O Quartel do Monte Pedral, conhecido nos últimos anos de vida enquanto sigla CSP – Centro de Selecção do Porto, local onde todos os mancebos de 18 anos iam fazer as provas de aptidão para o serviço militar, é agora um espaço devoluto. As instalações estão prestes a ser demolidas para darem lugar a um complexo de habitacional de 370 casas de rendas acessíveis, para a denominada classe média. Isto para além da edificação de residências universitárias. Isso é o futuro, no passado ficcionado da memória ‘mandou’ a Circolando, pelo menos nos dias 20, 21 e 22 e 27, 28 e 29 de Setembro, datas correspondentes à ocorrência do Espírito do Lugar 5.0, no espaço do aquartelamento desactivado (em 2014) e confinado entre as ruas da Constituição, Serpa Pinto e Egas Moniz.

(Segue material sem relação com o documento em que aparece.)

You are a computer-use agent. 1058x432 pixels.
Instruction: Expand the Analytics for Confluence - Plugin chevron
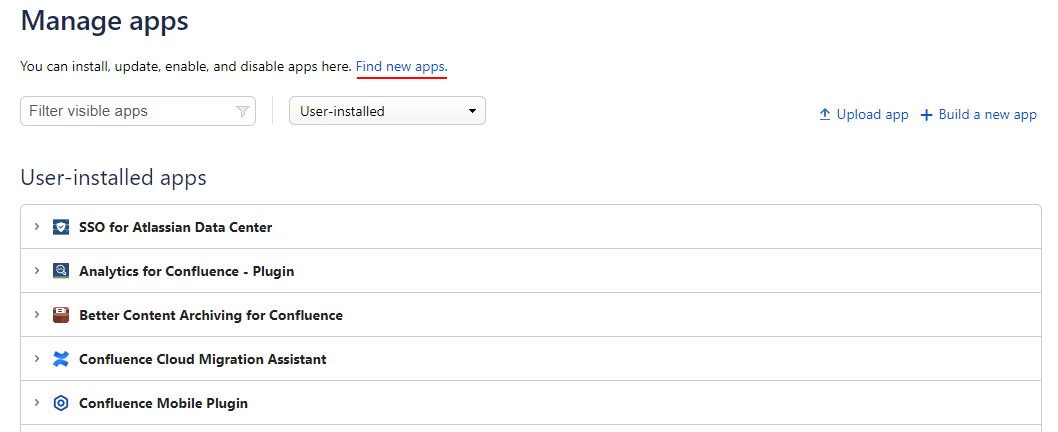click(x=37, y=271)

Domingo, 29 de Setembro, última incursão no ‘programa das festas’: são 18h00 e há gente a subir a rampa para a entrada do Quartel. À entrada, Cláudia Santos, da equipa da Circolando, atribui um número de grupo a cada um dos espectadores que vão percorrer os diferentes trajectos. Seguimos em pequenos contingentes separados e sem coincidência de percursos. Resta esperar pelos numerosos candidatos que engrossam a fileira dos que permaneceram em lista de espera até ao início do espectáculo-percurso. Espalhados pela parada, há alguns ‘visitantes’ que cheiram os cantos ao local no hiato de tempo curto em que se aguarda o tiro-de-partida, expressão a preceito, pois cheira-nos a jogos de guerra.

Um dos responsáveis dá as boas-vindas a todos e anuncia os guias que ‘tomarão as rédeas’ a cada um dos grupos numerados, reúnem-se os diversos elementos e está dado o mote rumo ao primeiro posto cénico-dramatúrgico. Depois de palmilharmos dois lanços de escadas, subimos ao Refeitório, local de eleição para “Névoa”, um episódio preenchido de incenso a simular nevoeiro que se adensa de forma progressiva. Uma bruma esbranquiçada, talvez até fumo num cenário de guerra, presumimos. Há um canto murmurante que vai ganhando pulmão e uma figura feminina (interpretada por Daniela Cruz) que emerge do seio desta névoa, arrastando-se paulatinamente com um aparente ladrilho, que afinal é um parto, aos pés e uma candeia na mão até chegar a nós: ‘os incensados’ do episódio. A figura permanece no espaço em pose de oração. Nós prosseguimos.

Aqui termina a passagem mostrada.